DIRECTIVE 1: From the machine learning text below, list the lenses through which Machine Learning can be understood.

Machine Learning is about making predictions. This post will give an introduction to Machine Learning through a problem that most businesses face: predicting customer churn.
ML can help predict which of your customers are at risk for leaving in advance, and give you an edge by pre-empting with action.
Machine Learning can best be understood through four progressive lenses.
- The Broad: Machine Learning is the process of predicting things, usually based on what they’ve done in the past.
- The Practical: Machine Learning tries to find relationships in your data that can help you predict what will happen next.
- The Technical: Machine Learning uses statistical methods to predict the value of a target variable using a set of input data.
- The Mathematical: Machine Learning attempts to predict the value of a variable Y given an input of feature set X.
Machine Learning allows us to accurately predict things using simple statistical methods, algorithms, and modern computing power.
Churn Example: Machine Learning will help us understand why customers churn and when. Our input values might include:
- How frequently a user engages with the product
- What their engagements are
- How interspersed their activity is
Our assumption is that these data points can reveal something fundamental about the customer.
What It Is — The Data/Algorithm Framework
Any type of Machine Learning can be broken down into 2 major parts:
- The data
- The algorithm
Any other complexities that you might hear thrown around — deep learning, gradient descent, reinforcement learning — are just variations on these two fundamental pieces. If you ever get confused or lost by all the terms floating, just ask yourself whether it has to do with your data or your algorithm. Everything else is commentary.
The data part of Machine Learning is the simplest — it’s whatever you’re trying to predict, and how you plan on teaching the computer about it.
Churn Example: the data might be past user interactions. Data is typically organized as rows, with columns representing features of our data (see diagram above).

ITEMS:
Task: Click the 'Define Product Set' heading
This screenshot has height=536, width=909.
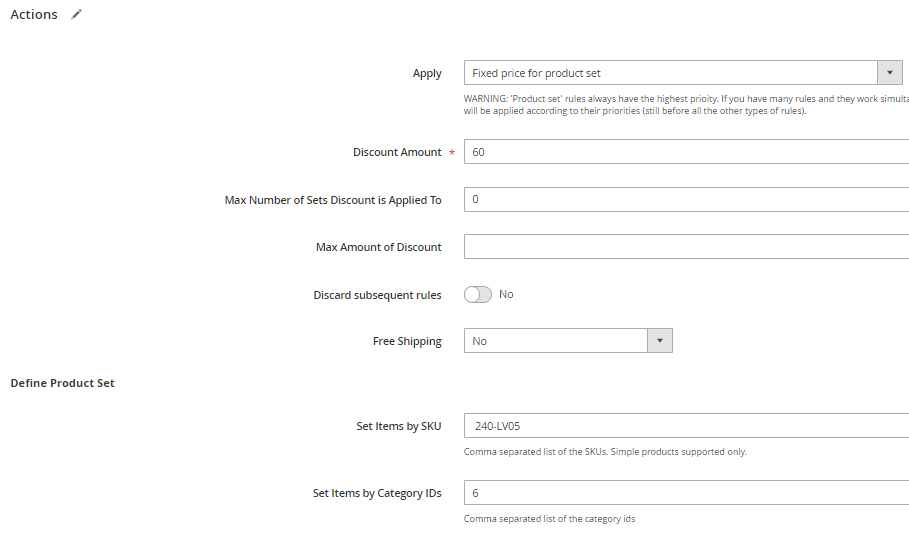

==

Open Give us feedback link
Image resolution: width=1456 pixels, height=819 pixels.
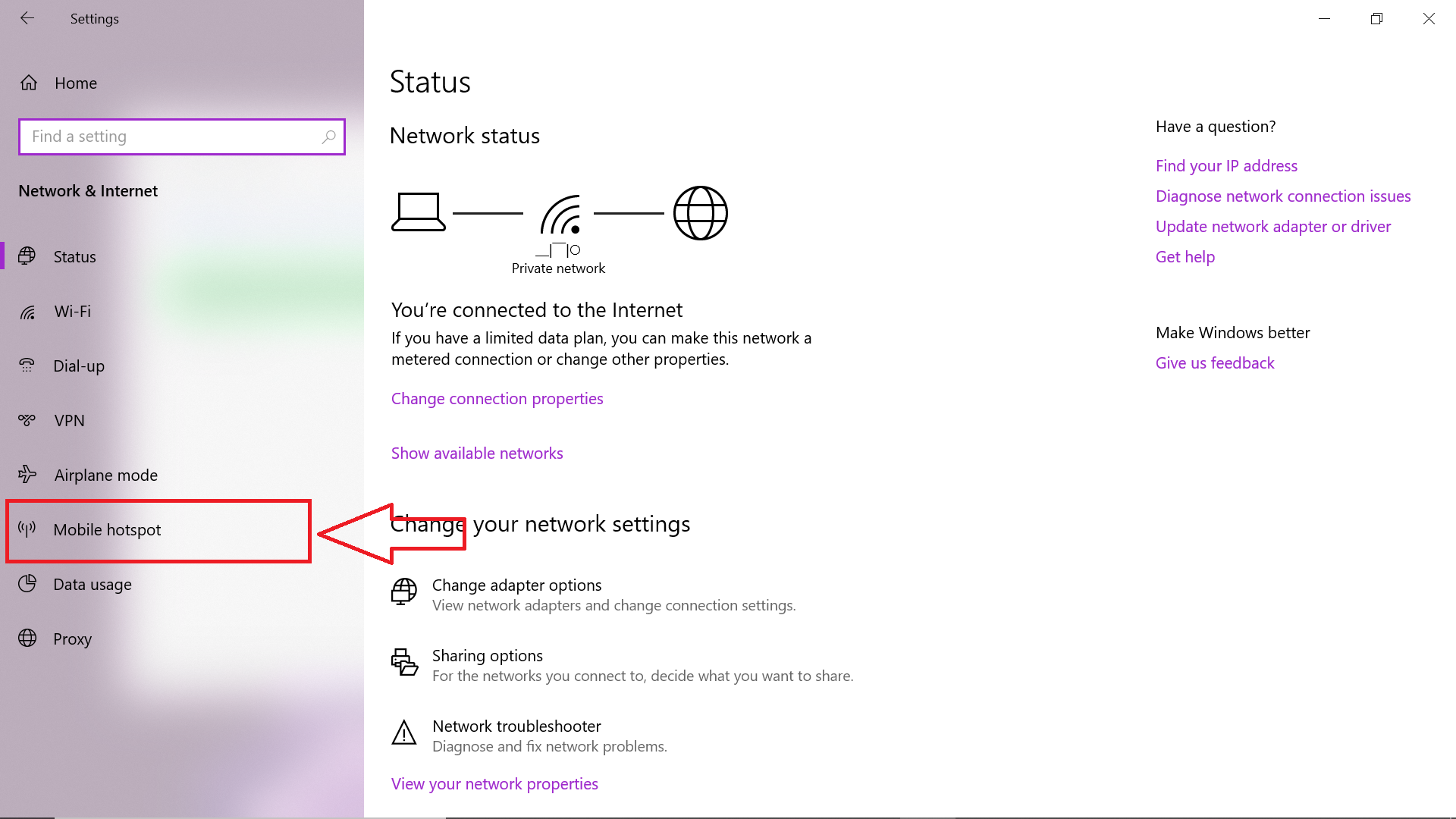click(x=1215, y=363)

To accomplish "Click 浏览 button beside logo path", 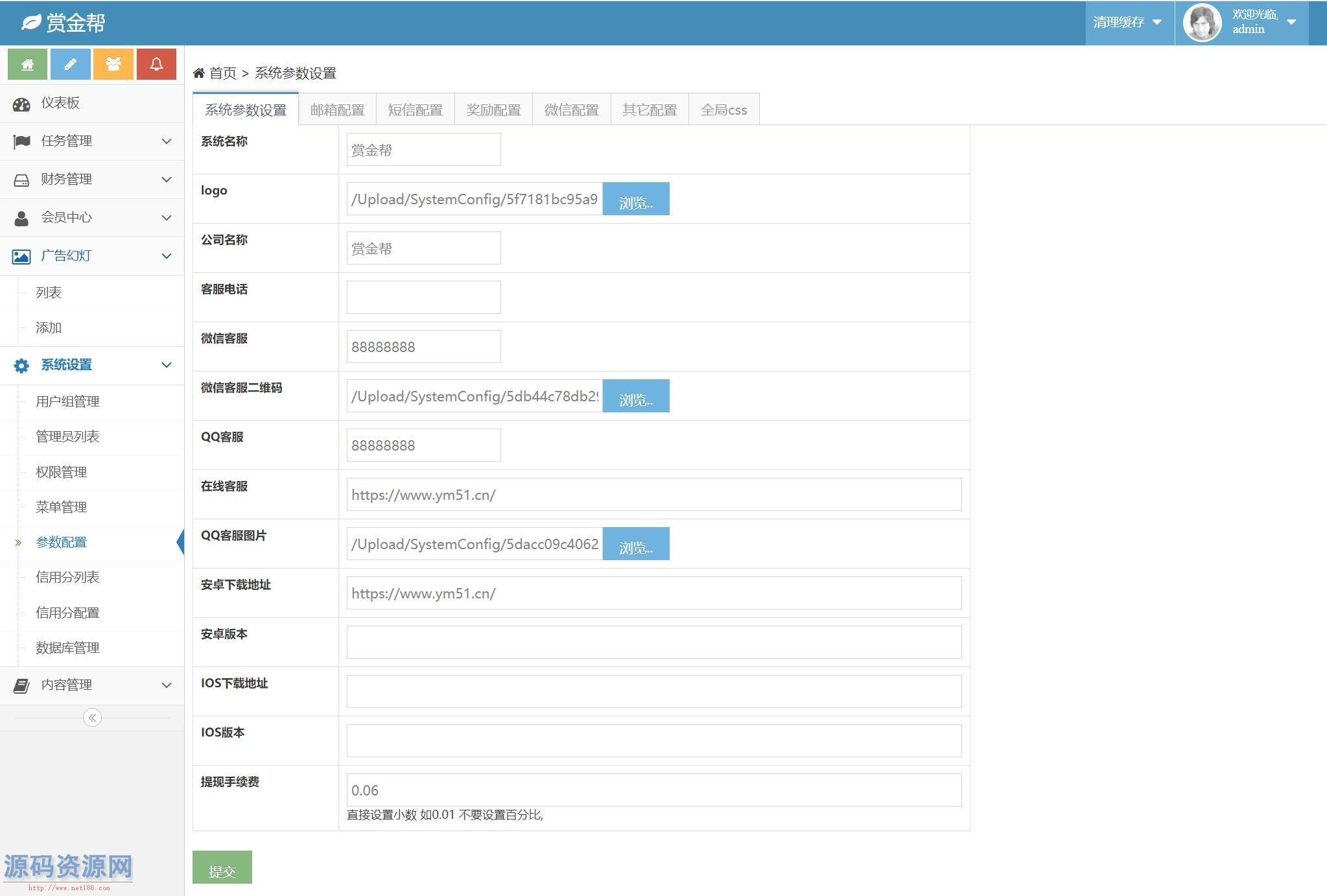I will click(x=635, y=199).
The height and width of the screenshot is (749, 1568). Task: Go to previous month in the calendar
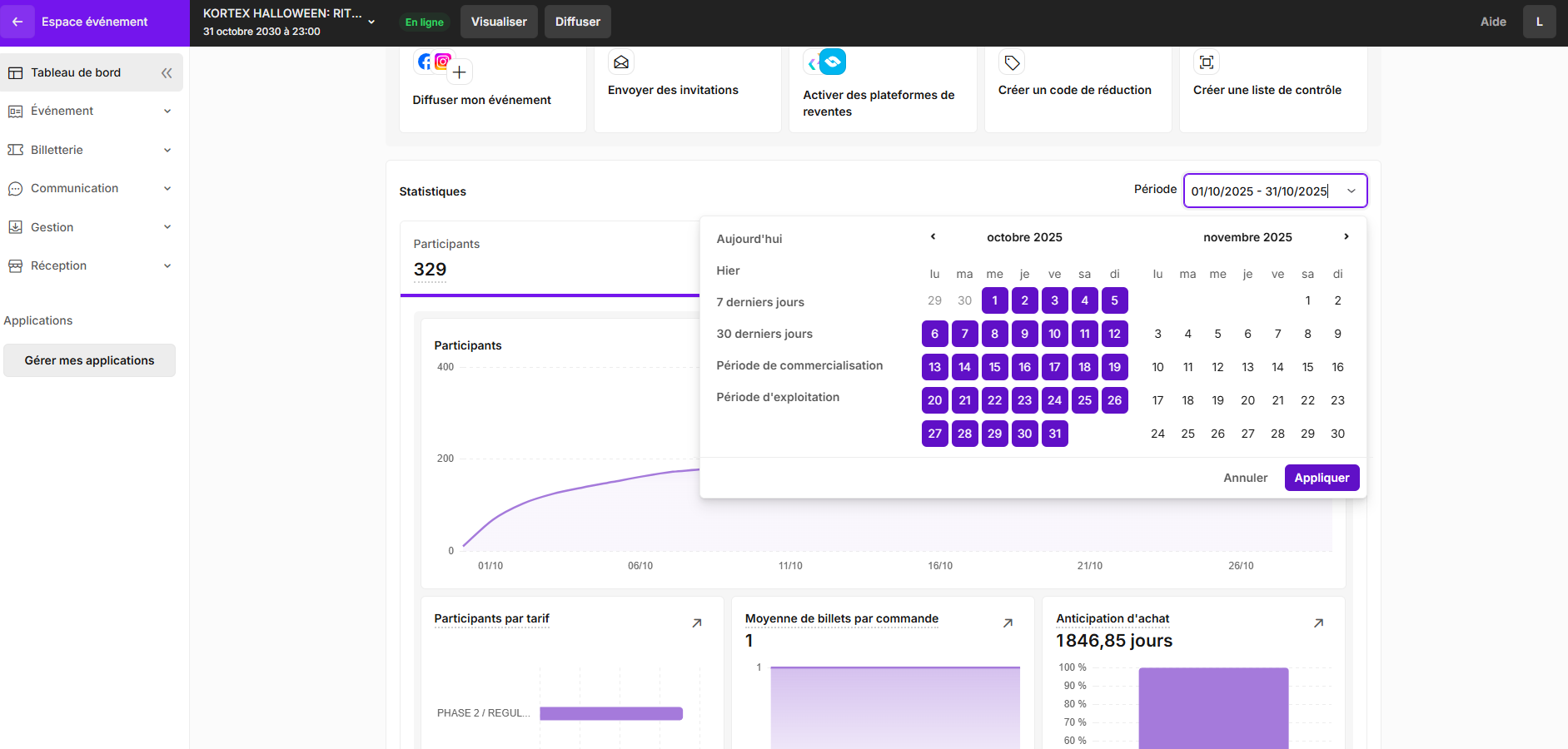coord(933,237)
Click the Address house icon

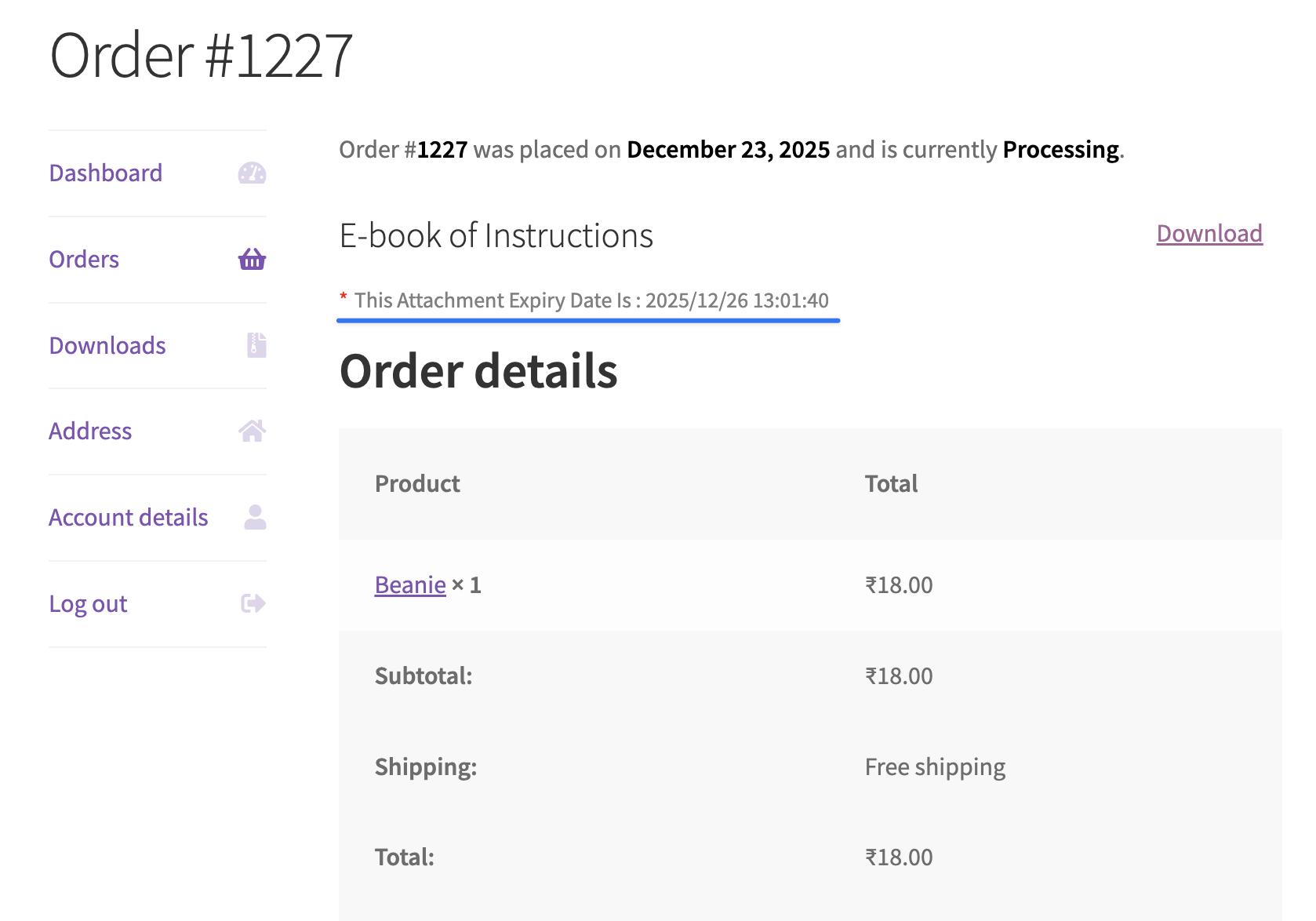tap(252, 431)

DIRECTIVE 2: Identify each line in the records above that contains the string "height" and copy it. Case counts.

TASK ANSWER 1:
The Broad
The Practical
The Technical
The Mathematical

TASK ANSWER 2:
This screenshot has height=536, width=909.
Image resolution: width=1456 pixels, height=819 pixels.
The height and width of the screenshot is (749, 1568). Task: Go to previous month in the calendar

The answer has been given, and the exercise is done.